### [Records for the task]
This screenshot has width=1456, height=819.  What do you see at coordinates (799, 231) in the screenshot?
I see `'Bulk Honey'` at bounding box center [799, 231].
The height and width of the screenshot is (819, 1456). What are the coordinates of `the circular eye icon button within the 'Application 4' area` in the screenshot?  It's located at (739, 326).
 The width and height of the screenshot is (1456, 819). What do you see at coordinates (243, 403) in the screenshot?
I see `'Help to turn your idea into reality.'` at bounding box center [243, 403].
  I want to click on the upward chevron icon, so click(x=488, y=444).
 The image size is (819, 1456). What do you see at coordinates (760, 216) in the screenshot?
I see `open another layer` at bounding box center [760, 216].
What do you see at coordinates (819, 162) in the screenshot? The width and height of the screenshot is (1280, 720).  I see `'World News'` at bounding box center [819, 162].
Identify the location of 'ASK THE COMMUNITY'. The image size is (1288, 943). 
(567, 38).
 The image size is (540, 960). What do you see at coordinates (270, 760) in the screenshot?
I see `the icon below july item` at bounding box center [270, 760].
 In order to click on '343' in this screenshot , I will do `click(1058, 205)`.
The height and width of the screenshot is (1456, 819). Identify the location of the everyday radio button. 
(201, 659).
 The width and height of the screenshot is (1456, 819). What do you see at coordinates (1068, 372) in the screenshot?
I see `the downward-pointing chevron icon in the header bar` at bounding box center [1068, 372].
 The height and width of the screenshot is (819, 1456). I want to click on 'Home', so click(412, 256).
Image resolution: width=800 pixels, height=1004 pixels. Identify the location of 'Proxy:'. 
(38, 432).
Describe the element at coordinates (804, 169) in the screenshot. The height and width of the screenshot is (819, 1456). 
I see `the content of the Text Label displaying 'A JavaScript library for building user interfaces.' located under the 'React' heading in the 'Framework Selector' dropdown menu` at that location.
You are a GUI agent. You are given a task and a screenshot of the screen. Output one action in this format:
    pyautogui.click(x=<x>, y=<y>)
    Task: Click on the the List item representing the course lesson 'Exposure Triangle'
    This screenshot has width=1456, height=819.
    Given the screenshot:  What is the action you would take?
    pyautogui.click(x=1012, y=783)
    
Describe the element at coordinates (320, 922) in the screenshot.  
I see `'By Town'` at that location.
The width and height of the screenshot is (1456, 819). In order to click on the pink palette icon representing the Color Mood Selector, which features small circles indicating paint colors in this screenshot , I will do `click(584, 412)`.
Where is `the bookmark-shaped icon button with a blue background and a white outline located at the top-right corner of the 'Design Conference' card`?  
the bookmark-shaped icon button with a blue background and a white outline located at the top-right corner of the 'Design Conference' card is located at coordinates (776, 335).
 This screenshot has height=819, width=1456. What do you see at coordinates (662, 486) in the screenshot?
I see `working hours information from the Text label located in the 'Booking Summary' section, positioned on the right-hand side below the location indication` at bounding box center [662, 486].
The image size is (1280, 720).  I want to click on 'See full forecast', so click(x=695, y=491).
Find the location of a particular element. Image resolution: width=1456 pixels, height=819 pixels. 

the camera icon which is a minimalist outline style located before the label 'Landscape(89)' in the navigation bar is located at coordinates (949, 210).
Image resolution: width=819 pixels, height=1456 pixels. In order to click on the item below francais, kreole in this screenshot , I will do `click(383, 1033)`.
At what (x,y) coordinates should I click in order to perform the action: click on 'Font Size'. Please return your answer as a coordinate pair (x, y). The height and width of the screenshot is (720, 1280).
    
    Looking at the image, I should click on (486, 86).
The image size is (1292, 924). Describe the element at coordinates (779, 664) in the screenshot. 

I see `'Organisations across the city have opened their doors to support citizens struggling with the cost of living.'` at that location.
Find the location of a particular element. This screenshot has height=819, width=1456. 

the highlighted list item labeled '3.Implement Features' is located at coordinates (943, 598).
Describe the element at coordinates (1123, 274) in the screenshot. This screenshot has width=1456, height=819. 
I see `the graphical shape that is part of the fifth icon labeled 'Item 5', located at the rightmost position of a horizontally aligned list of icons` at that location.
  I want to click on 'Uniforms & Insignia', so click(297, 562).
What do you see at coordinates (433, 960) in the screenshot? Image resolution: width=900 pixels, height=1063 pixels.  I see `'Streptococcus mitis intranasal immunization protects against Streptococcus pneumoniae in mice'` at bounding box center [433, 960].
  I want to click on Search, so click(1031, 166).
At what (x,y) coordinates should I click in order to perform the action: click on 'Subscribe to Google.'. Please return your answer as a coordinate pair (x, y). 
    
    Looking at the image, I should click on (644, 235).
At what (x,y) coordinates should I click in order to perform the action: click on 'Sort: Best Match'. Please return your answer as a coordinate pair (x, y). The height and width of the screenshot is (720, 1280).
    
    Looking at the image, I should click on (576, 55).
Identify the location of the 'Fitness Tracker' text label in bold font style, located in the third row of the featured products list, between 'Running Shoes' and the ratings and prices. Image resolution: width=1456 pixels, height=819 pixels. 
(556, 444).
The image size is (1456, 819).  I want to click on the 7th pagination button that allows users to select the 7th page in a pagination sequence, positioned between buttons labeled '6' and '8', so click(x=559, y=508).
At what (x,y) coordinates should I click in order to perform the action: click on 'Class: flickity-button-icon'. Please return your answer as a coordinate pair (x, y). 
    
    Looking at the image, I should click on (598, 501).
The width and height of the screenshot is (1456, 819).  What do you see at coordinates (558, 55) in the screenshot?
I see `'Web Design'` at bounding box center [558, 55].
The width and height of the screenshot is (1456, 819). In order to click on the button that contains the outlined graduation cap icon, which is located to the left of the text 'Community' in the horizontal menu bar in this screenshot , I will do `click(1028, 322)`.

### [Work required]
Copy every one of the records above word for word, keeping each line as it stands.

### [Answer for this exercise]
This screenshot has width=1456, height=819.  What do you see at coordinates (799, 231) in the screenshot?
I see `'Bulk Honey'` at bounding box center [799, 231].
The height and width of the screenshot is (819, 1456). What are the coordinates of `the circular eye icon button within the 'Application 4' area` in the screenshot?  It's located at (739, 326).
 The width and height of the screenshot is (1456, 819). What do you see at coordinates (243, 403) in the screenshot?
I see `'Help to turn your idea into reality.'` at bounding box center [243, 403].
  I want to click on the upward chevron icon, so click(x=488, y=444).
 The image size is (819, 1456). What do you see at coordinates (760, 216) in the screenshot?
I see `open another layer` at bounding box center [760, 216].
What do you see at coordinates (819, 162) in the screenshot? The width and height of the screenshot is (1280, 720).  I see `'World News'` at bounding box center [819, 162].
Identify the location of 'ASK THE COMMUNITY'. The image size is (1288, 943). 
(567, 38).
 The image size is (540, 960). What do you see at coordinates (270, 760) in the screenshot?
I see `the icon below july item` at bounding box center [270, 760].
 In order to click on '343' in this screenshot , I will do `click(1058, 205)`.
The height and width of the screenshot is (1456, 819). Identify the location of the everyday radio button. 
(201, 659).
 The width and height of the screenshot is (1456, 819). What do you see at coordinates (1068, 372) in the screenshot?
I see `the downward-pointing chevron icon in the header bar` at bounding box center [1068, 372].
 The height and width of the screenshot is (819, 1456). I want to click on 'Home', so click(412, 256).
Image resolution: width=800 pixels, height=1004 pixels. Identify the location of 'Proxy:'. 
(38, 432).
Describe the element at coordinates (804, 169) in the screenshot. The height and width of the screenshot is (819, 1456). 
I see `the content of the Text Label displaying 'A JavaScript library for building user interfaces.' located under the 'React' heading in the 'Framework Selector' dropdown menu` at that location.
You are a GUI agent. You are given a task and a screenshot of the screen. Output one action in this format:
    pyautogui.click(x=<x>, y=<y>)
    Task: Click on the the List item representing the course lesson 'Exposure Triangle'
    This screenshot has width=1456, height=819.
    Given the screenshot:  What is the action you would take?
    pyautogui.click(x=1012, y=783)
    
Describe the element at coordinates (320, 922) in the screenshot.  
I see `'By Town'` at that location.
The width and height of the screenshot is (1456, 819). In order to click on the pink palette icon representing the Color Mood Selector, which features small circles indicating paint colors in this screenshot , I will do `click(584, 412)`.
Where is `the bookmark-shaped icon button with a blue background and a white outline located at the top-right corner of the 'Design Conference' card`?  
the bookmark-shaped icon button with a blue background and a white outline located at the top-right corner of the 'Design Conference' card is located at coordinates (776, 335).
 This screenshot has height=819, width=1456. What do you see at coordinates (662, 486) in the screenshot?
I see `working hours information from the Text label located in the 'Booking Summary' section, positioned on the right-hand side below the location indication` at bounding box center [662, 486].
The image size is (1280, 720).  I want to click on 'See full forecast', so click(x=695, y=491).
Find the location of a particular element. Image resolution: width=1456 pixels, height=819 pixels. 

the camera icon which is a minimalist outline style located before the label 'Landscape(89)' in the navigation bar is located at coordinates (949, 210).
Image resolution: width=819 pixels, height=1456 pixels. In order to click on the item below francais, kreole in this screenshot , I will do `click(383, 1033)`.
At what (x,y) coordinates should I click in order to perform the action: click on 'Font Size'. Please return your answer as a coordinate pair (x, y). The height and width of the screenshot is (720, 1280).
    
    Looking at the image, I should click on (486, 86).
The image size is (1292, 924). Describe the element at coordinates (779, 664) in the screenshot. 

I see `'Organisations across the city have opened their doors to support citizens struggling with the cost of living.'` at that location.
Find the location of a particular element. This screenshot has height=819, width=1456. 

the highlighted list item labeled '3.Implement Features' is located at coordinates (943, 598).
Describe the element at coordinates (1123, 274) in the screenshot. This screenshot has width=1456, height=819. 
I see `the graphical shape that is part of the fifth icon labeled 'Item 5', located at the rightmost position of a horizontally aligned list of icons` at that location.
  I want to click on 'Uniforms & Insignia', so click(297, 562).
What do you see at coordinates (433, 960) in the screenshot? Image resolution: width=900 pixels, height=1063 pixels.  I see `'Streptococcus mitis intranasal immunization protects against Streptococcus pneumoniae in mice'` at bounding box center [433, 960].
  I want to click on Search, so click(1031, 166).
At what (x,y) coordinates should I click in order to perform the action: click on 'Subscribe to Google.'. Please return your answer as a coordinate pair (x, y). 
    
    Looking at the image, I should click on (644, 235).
At what (x,y) coordinates should I click in order to perform the action: click on 'Sort: Best Match'. Please return your answer as a coordinate pair (x, y). The height and width of the screenshot is (720, 1280).
    
    Looking at the image, I should click on (576, 55).
Identify the location of the 'Fitness Tracker' text label in bold font style, located in the third row of the featured products list, between 'Running Shoes' and the ratings and prices. Image resolution: width=1456 pixels, height=819 pixels. 
(556, 444).
The image size is (1456, 819).  I want to click on the 7th pagination button that allows users to select the 7th page in a pagination sequence, positioned between buttons labeled '6' and '8', so click(x=559, y=508).
At what (x,y) coordinates should I click in order to perform the action: click on 'Class: flickity-button-icon'. Please return your answer as a coordinate pair (x, y). 
    
    Looking at the image, I should click on (598, 501).
The width and height of the screenshot is (1456, 819).  What do you see at coordinates (558, 55) in the screenshot?
I see `'Web Design'` at bounding box center [558, 55].
The width and height of the screenshot is (1456, 819). In order to click on the button that contains the outlined graduation cap icon, which is located to the left of the text 'Community' in the horizontal menu bar in this screenshot , I will do `click(1028, 322)`.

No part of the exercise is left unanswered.